- [Tarea a resolver] Transcribe sin ningún cambio el pasaje del artículo sobre las palabras del imperio que va desde "En la segunda" hasta "las sociedades contemporáneas.", ambos incluidos.

- [Texto proporcionado]

|
15 de abril de 2002
Las palabras del imperio (I)
Gobernabilidad y gobernanza
José Vidal-Beneyto
El País
Toda dominación política necesita de una construcción ideológica que justifique su existencia y legitime su ejercicio, y los lenguajes naturales, vehículos necesarios para que ideas y conceptos circulen en el mundo real, son los pilares de esa construcción. Por ello, las palabras, sobre todo las que funcionan como nociones polarizadoras y sirven para estructurar el discurso político, son armas principales del poder. De ahí que los historiadores hayan puesto de relieve el papel determinante que las configuraciones simbólicas formuladas en términos verbales, las palabras del poder, tienen en la constitución y pervivencia de los grandes imperios.
En la segunda mitad del siglo XX, la ocupación de ese espacio referencial
por parte de Norteamérica es total. Los principales temas que durante
ese periodo se han propuesto fundar el sentido del acontecer humano se han elaborado
allí o han sido importados y lanzados desde sus plataformas en concordancia
con las exigencias de su dominación. Los sociólogos del conocimiento
tienen ahí una inagotable cantera en la que explorar la producción
de las doctrinas y creencias de las sociedades contemporáneas.
La utilización masiva de la propaganda ideológica durante la Segunda
Guerra Mundial y la evaluación de sus efectos (Carl. I. Hovland, Experiments
in Mass Communications, Princeton, 1949), confirmaron la eficacia de los dispositivos
de persuasión -desde las más elementales campañas icónicas
a los mecanismos retóricos más sofisticados-, incorporándolos
definitivamente al arsenal bélico y haciendo de la guerra ideológica
un componente principal de todo conflicto armado. Por ello, cuando se instala
la guerra fría, los contendientes echan mano inmediatamente del dispositivo
ideológico de que disponen y del que forman parte mecanismos y procedimientos
muy diversos.

- [Datos de origen]
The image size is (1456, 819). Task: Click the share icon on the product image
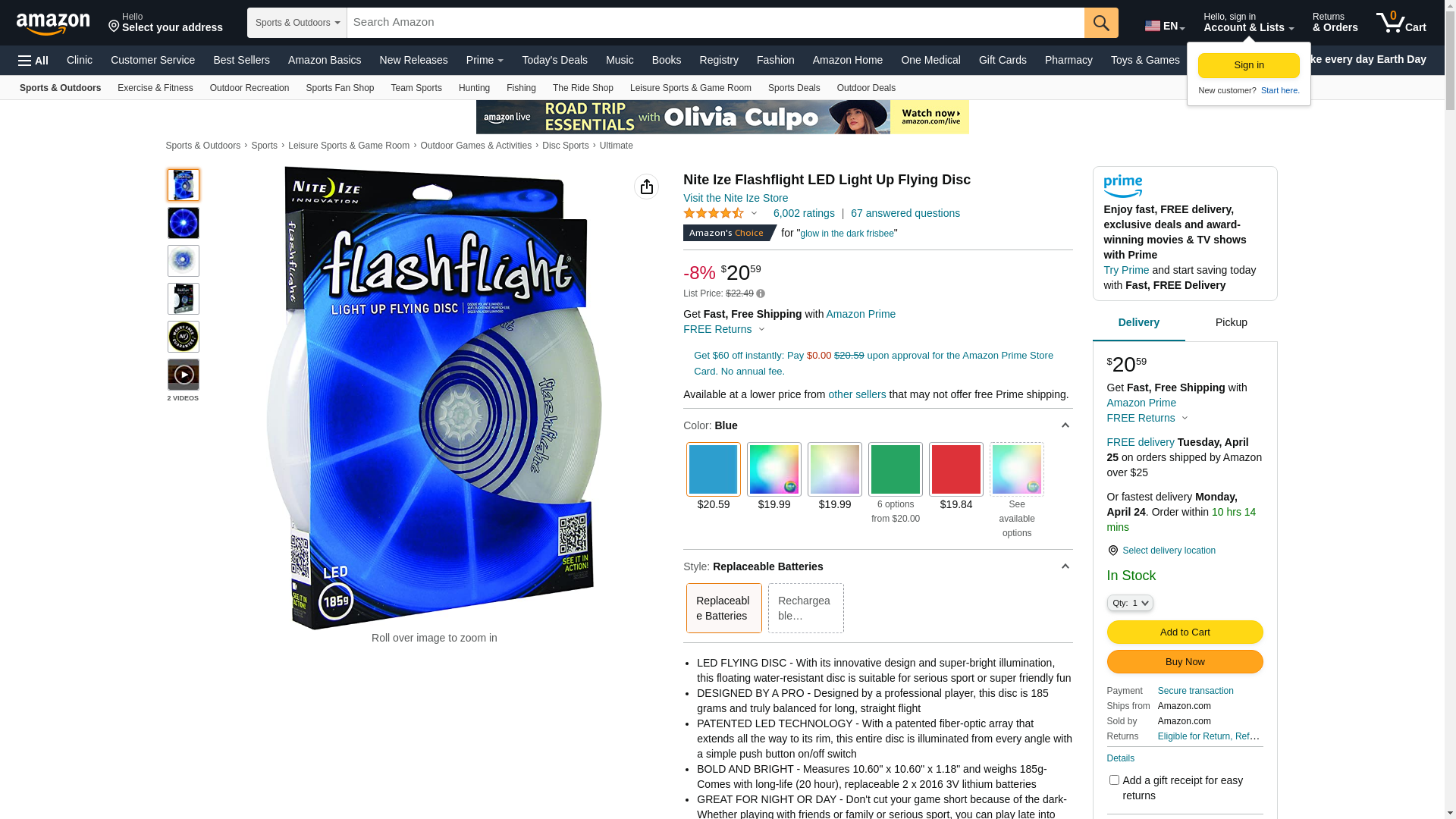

- [Respuesta completa]
En la segunda mitad del siglo XX, la ocupación de ese espacio referencial
por parte de Norteamérica es total. Los principales temas que durante
ese periodo se han propuesto fundar el sentido del acontecer humano se han elaborado
allí o han sido importados y lanzados desde sus plataformas en concordancia
con las exigencias de su dominación. Los sociólogos del conocimiento
tienen ahí una inagotable cantera en la que explorar la producción
de las doctrinas y creencias de las sociedades contemporáneas.